Eric Zemmour, bien évidemment, n'entend rien au programme prononcé par Michel Rocard à Saint-Brieuc à la tribune d'un congrès du Parti socialiste unitié (sic!): "il faut décoloniser la province"...  C'était quatre ans après la fin de la Guerre d'Algérie. Un programme qui reste, en partie, d'actualité.

Et, dans cet entre- deux compliqué par un mille-feuilles territorial de plus en plus crémeux, l'idée régionale est victime des agissements de tous les idiots utiles qui font prospérer leurs petites boutiques politiciennes sur la friche régionale...  Une friche régionale qui doit rester dans l'affectif et le folklore: non! décidément, l'idée régionale manque de sérieux!

Les jacobins refusant la décentralisation tout en diabolisant l'idée régionale sont les idiots utiles des régionalistes les plus radicaux qui confondent l'idée régionale avec l'idée nationale jusqu'au séparatisme. Et vice versa! Tous à mettre dans le même sac!

En attendant, dans cet infernal carroussel, l'idée régionale est piétinée, massacrée... Et la réforme cynique et maladroite de 2015 l'a rendue méconnaissable.

Sauf en Normandie et en Corse.

Eric Zemmour a raison de s'inquiéter quant à l'avenir de la solidité du contrat social républicain français, à l'avenir de notre unité nationale. On parle beaucoup en ce moment, non sans de bonnes raisons, d'un risque de séparatisme.

Mais si l'idée régionale est vraiment une idée séparatiste dangereuse pour l'avenir de la "république française, une et indivisible", ce risque n'est évidemment pas dans le retour à l'unité normande qui permet, enfin, d'établir une vraie région conciliant la région de la raison avec la province de coeur, il n'est pas non plus dans l'espoir des Bretons de recouvrir eux-aussi leur unité régionale ni même dans le souci des Alsaciens de conserver leur langue et leur droit local dans le cadre d'une collectivité unique tout comme les Corses avant tout désireux de perpétuer la transmission d'un héritage culturel et linguistique.

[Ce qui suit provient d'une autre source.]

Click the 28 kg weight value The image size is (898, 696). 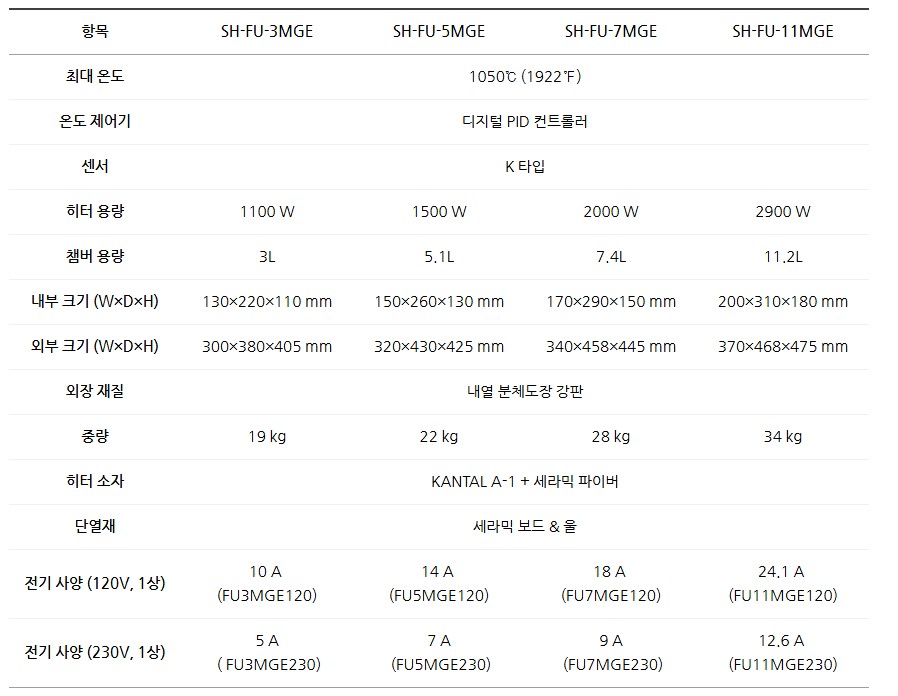tap(610, 436)
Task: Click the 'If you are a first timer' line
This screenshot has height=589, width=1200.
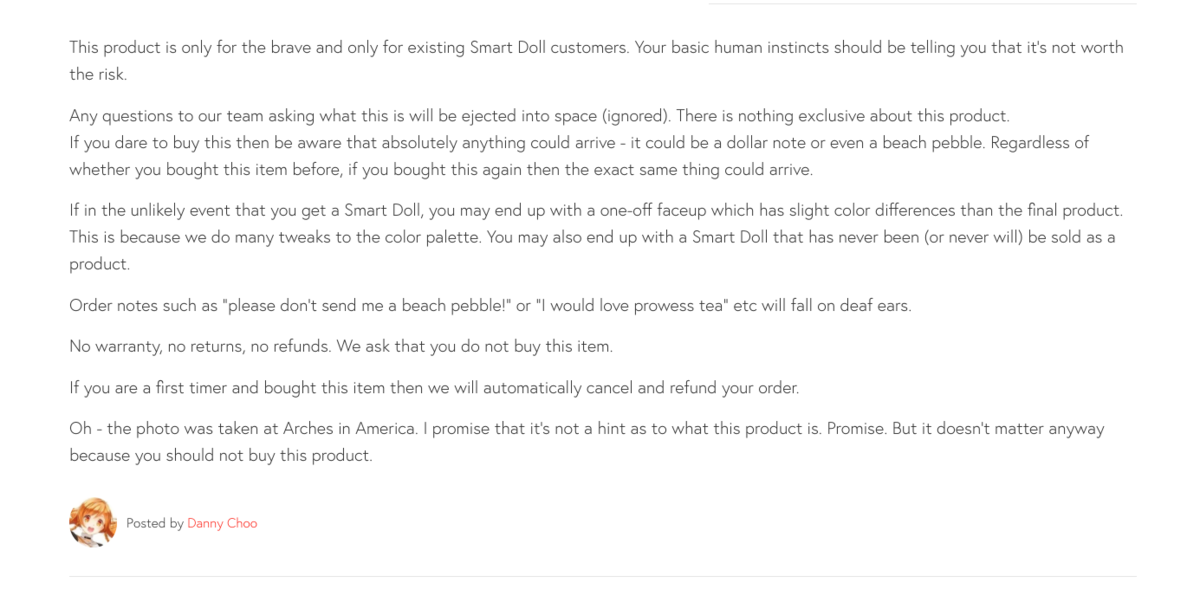Action: [434, 387]
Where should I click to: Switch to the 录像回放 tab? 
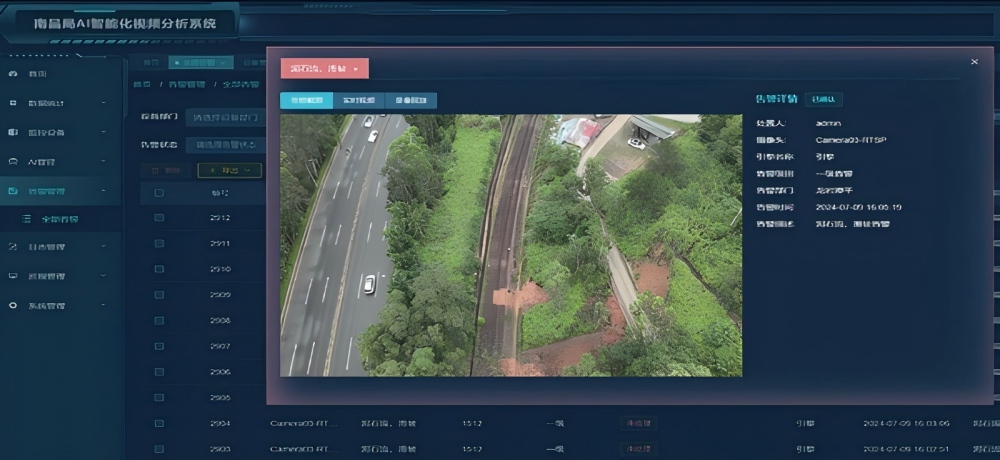pyautogui.click(x=410, y=100)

Non! S'il y a bel et bien une idée régionale dangereuse pour l'unité de la nation française et pour l'intégrité de son Etat c'est l'idée d'une région non pas humaine mais fonctionnelle qui permettrait si, par malheur, elle devait être mise en branle par le prochain président de la République après 2022, la méga-fusion territoriale entre la Normandie et la région parisienne transformant le Grand-Paris en une "région-état" qui pourrait s'émanciper du cadre français au profit du cadre européen.

Dans ce cas précis voire essentiel pour l'avenir même de la France, c'est le maintien de la région-province séculaire de Normandie en aval de Mantes-la-Jolie qui empêcherait le Grand-Paris de s'envoler loin de la France!

Nous invitons vivement Eric Zemmour qui est, aussi, un grand connaisseur du philosophe allemand Hegel (encore un "Napoléonâtre") à méditer sur cette nouvelle... "ruse de l'Histoire"!